Laporan Wartawan Tribunnews.com, Theresia Felisiani
TRIBUNNEWS.COM, JAKARTA - Hari ini, Jumat (25/9/2015) Udar Pristono melalui kuasa hukumnya, Tonin Tachta Singarimbun mengajukan banding sesuai dengan Pasal 233 jo 67 KUHAP. Sebelumnya Udar divonis penjara selama lima tahun dan denda Rp 250 juta subsider lima bulan kurungan oleh Majelis Hakim Tindak Pidana Korupsi (Tipikor), Rabu (23/9/2015).
"Kami sudah ajukan banding terhadap putusan Pengadilan Tindak Pidana Korupsi pada PN Jakarta Pusat tanggal 23 September 2015 kemarin no : 16/Pid.Sus/TPK/2015/PN.JKT/PST," kata Tonin kepada Tribunnews.com.
Tonin menuturkan permohonan banding ini sudah diterima oleh wakil panitera Pengadilan Tindak Pidana Korupsi pada PN Jakarta Pusat atas nama Watty Winarti.
"Harapan kami, di banding nanti klien saya, Pak Udar bisa divonis bebas," tegasnya.
Putusan yang diterima Udar ini sangat jauh berbeda dengan tuntutan Jaksa Penuntut Umum (JPU) yaitu dituntut penjara selama 19 tahun penjara dan denda Rp 1 miliar.
"Menjatuhkan pidana kepada terdakwa Udar Pristono oleh karena itu dengan pidana penjara selama lima tahun dan denda sejumlah 250 juta dengan subsider lima bulan," kata Ketua Majelis Hakim, Artha Theresia di Pengadilan Tipikor, Rabu (23/9/2015).
Dalam pembacaan putusan vonis itu, Majelis Hakim menyatakan hampir semua dakwaan dalam surat dakwaan Jaksa terhadap Pristono tidak terbukti. Dari tiga dakwaan yang diajukan Jaksa, Pristono hanya terbukti bersalah memenuhi dalam dakwaan kedua subsidair.

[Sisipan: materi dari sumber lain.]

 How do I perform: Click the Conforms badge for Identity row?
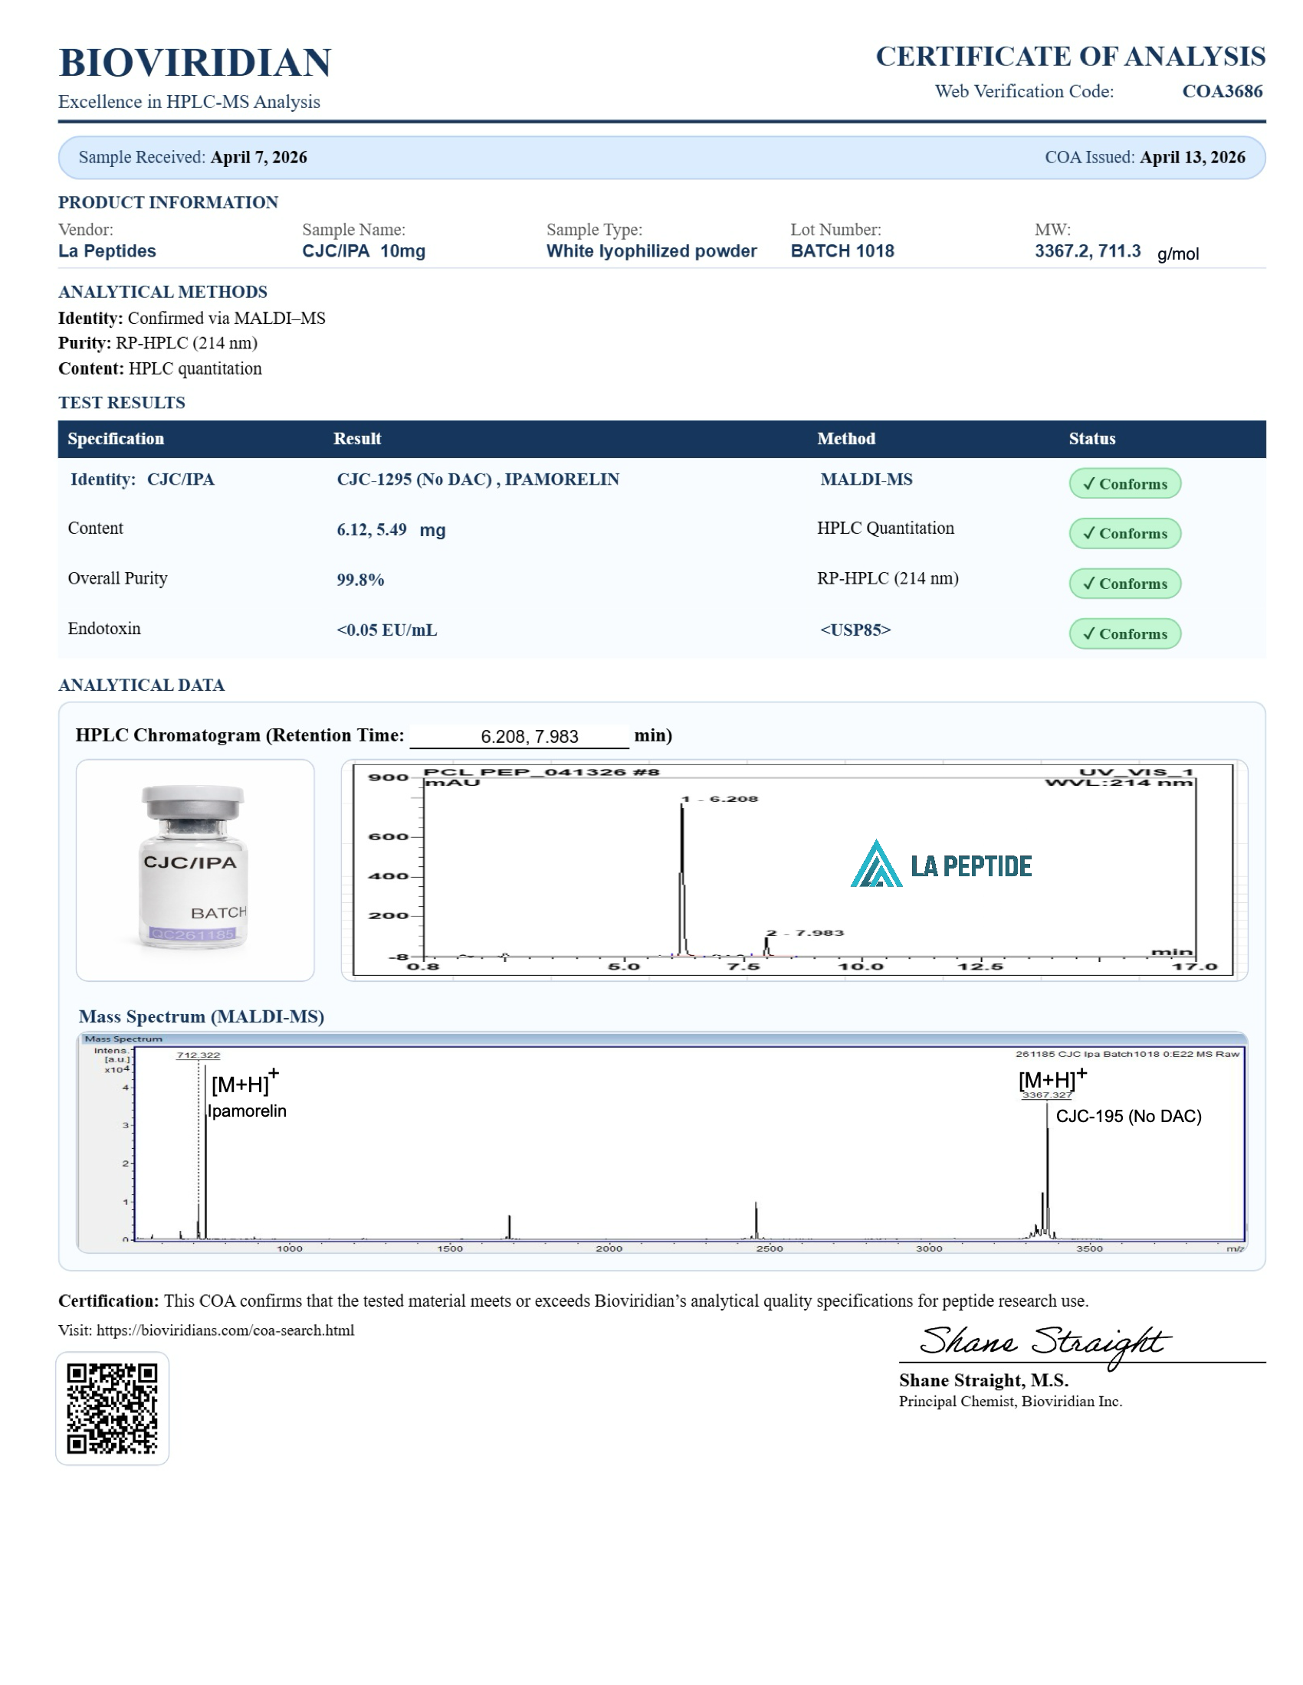[x=1124, y=484]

Pristono terbukti memenuhi unsur dalam Pasal 11 Undang-Undang Nomor 31 tahun 1999 tentang Pemberantasan Korupsi sebagaimana telah diubah dengan Undang-Undang Nomor 20 tahun 2001 tentang Perubahan atas Undang-Undang Nomor 31 tahun 1999 tentang Pemberantasan Tindak Pidana Korupsi.
Pristono terbukti menerima suap dari Direktur Utama PT Jati Galih Semesta, Yeddie Kuswandy sebesar Rp 78.079.800.

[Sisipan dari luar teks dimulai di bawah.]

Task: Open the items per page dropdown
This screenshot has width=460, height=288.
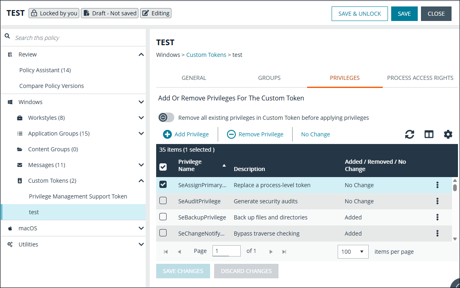Action: pos(353,251)
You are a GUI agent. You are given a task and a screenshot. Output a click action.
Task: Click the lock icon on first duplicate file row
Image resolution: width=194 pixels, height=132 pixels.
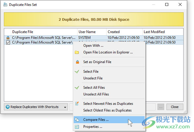coord(8,37)
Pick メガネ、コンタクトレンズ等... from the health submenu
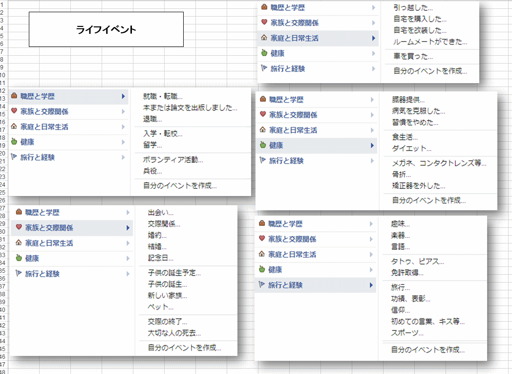This screenshot has height=374, width=512. [439, 163]
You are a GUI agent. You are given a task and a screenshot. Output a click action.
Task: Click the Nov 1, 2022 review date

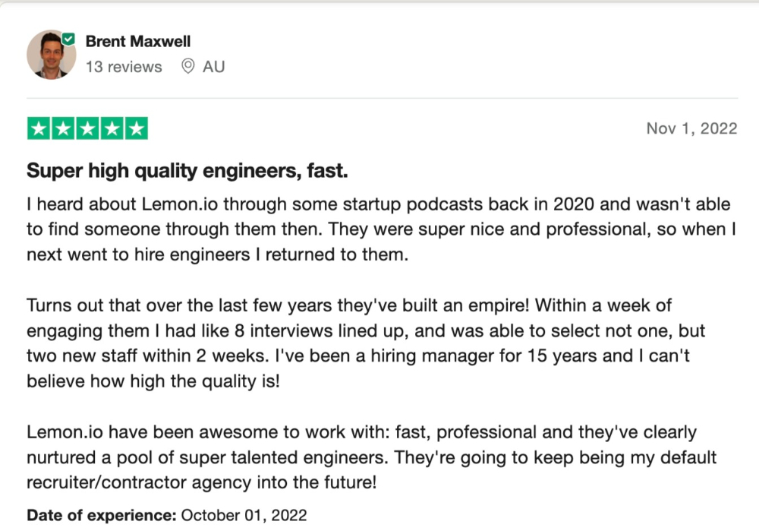691,128
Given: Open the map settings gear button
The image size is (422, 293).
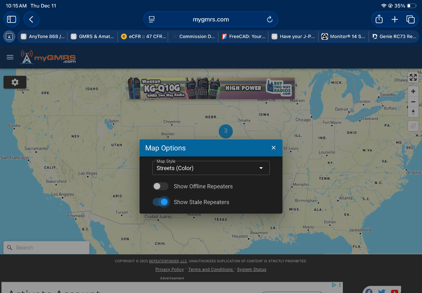Looking at the screenshot, I should click(15, 82).
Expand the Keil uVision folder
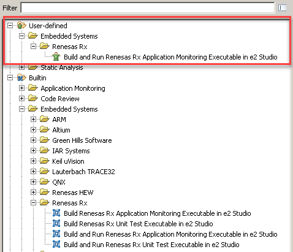 33,161
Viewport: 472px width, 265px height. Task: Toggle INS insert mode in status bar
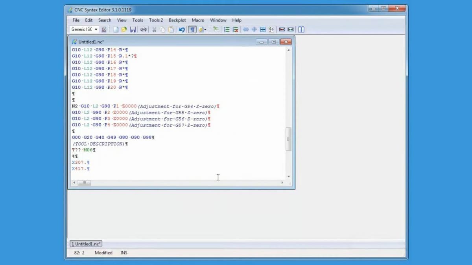[124, 253]
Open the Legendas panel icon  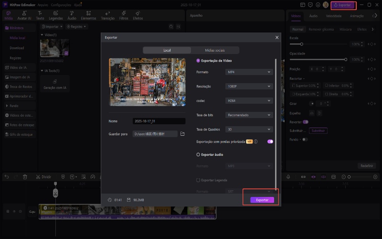[x=55, y=15]
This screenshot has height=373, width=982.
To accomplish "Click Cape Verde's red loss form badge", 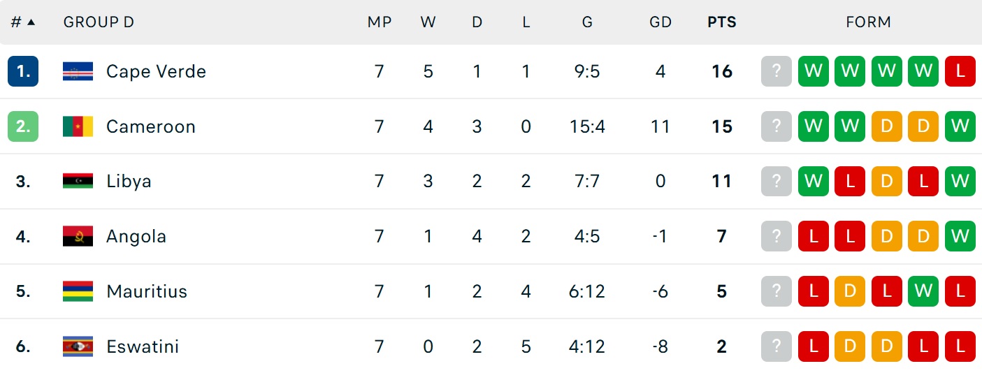I will coord(960,71).
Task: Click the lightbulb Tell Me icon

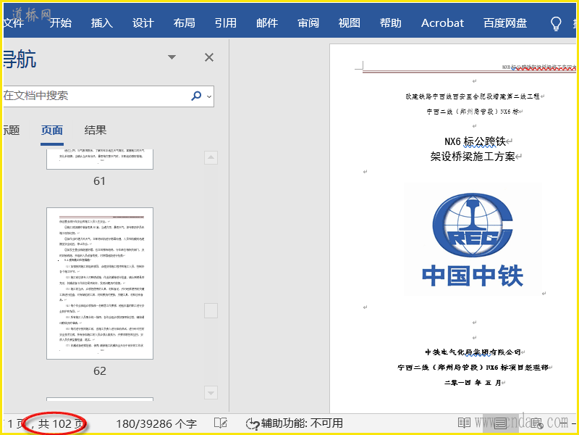Action: point(556,23)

"Telah terbukti menerima hadiah melalui anaknya Aldi Pradana," kata Hakim.
Suap tersebut berasal dari kelebihan penjualan mobil Toyota Kijang tipe LSX tahun 2002 dengan harga Rp 100 juta padahal harga lelang dari Dinas Perhubungan DKI Jakarta hanya Rp 21.920.200.

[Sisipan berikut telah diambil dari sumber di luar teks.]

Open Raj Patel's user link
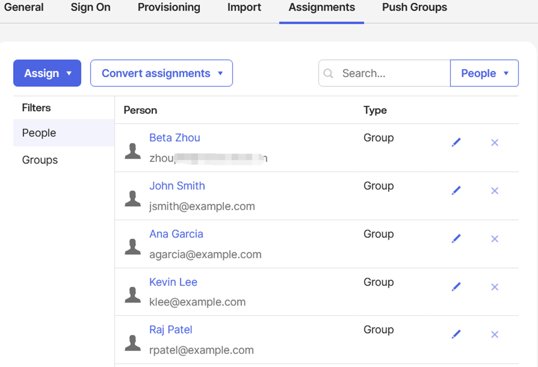The image size is (538, 367). point(171,329)
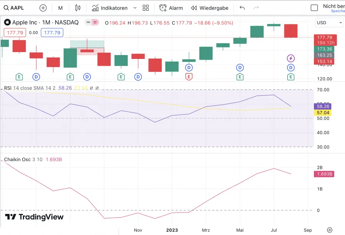Click the purple lightning bolt event icon
The image size is (345, 235).
tap(291, 58)
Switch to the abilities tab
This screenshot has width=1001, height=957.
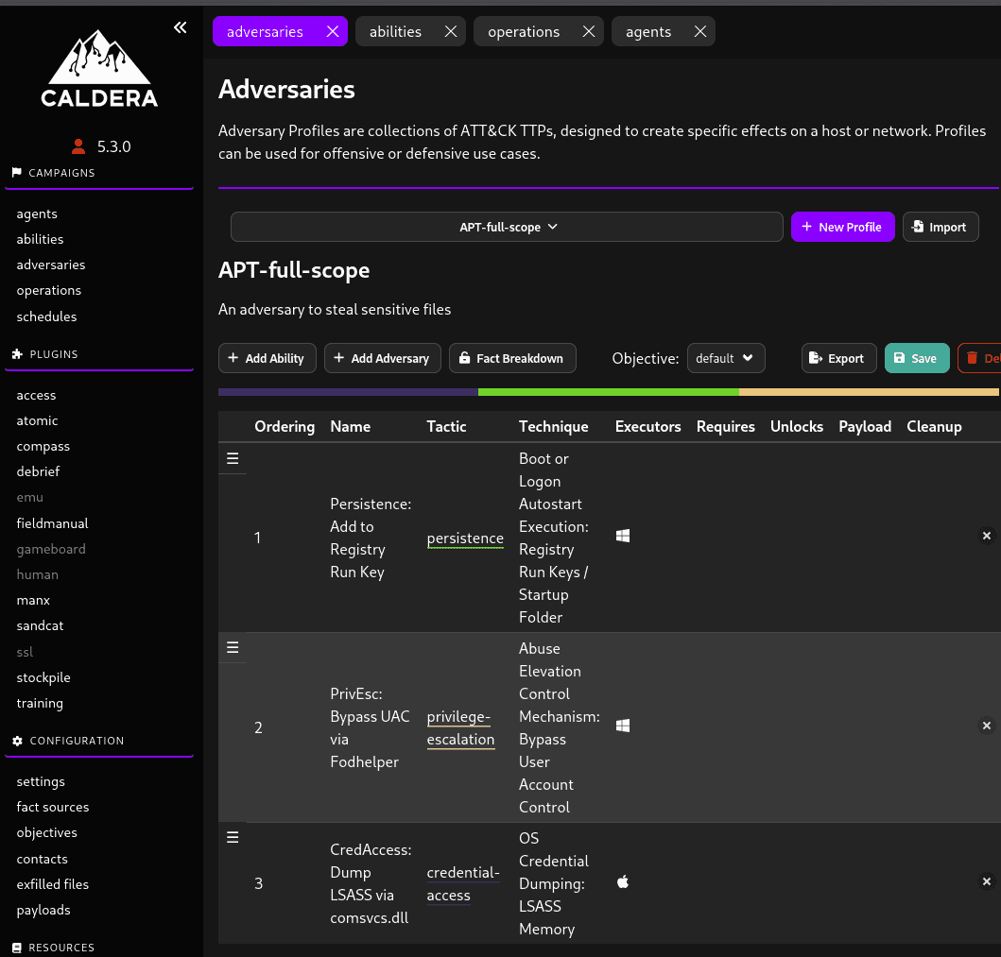click(x=395, y=31)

Majelis Hakim menilai masih ada keterkaitan penjualan mobil dengan jabatan Pristono selaku Kepala Dinas Perhubungan.
Hal memberatkan bagi Pristono adalah karena perbuatan dia tidak mendukung upaya pemberantasan korupsi di tanah air.
Sementara hal meringankan adalah dia dinilai berlaku sopan di persidangan, menyesali perbuatannya serta belum pernah dihukum.
Ditemui usai persidangan, Victor Antonius salah seorang Jaksa penuntut umum (JPU) mengaku akan melakukan banding atas putusan itu. Menurutnya putusan itu tidak sesuai dengan tuntutan Jaksa Penuntut Umum.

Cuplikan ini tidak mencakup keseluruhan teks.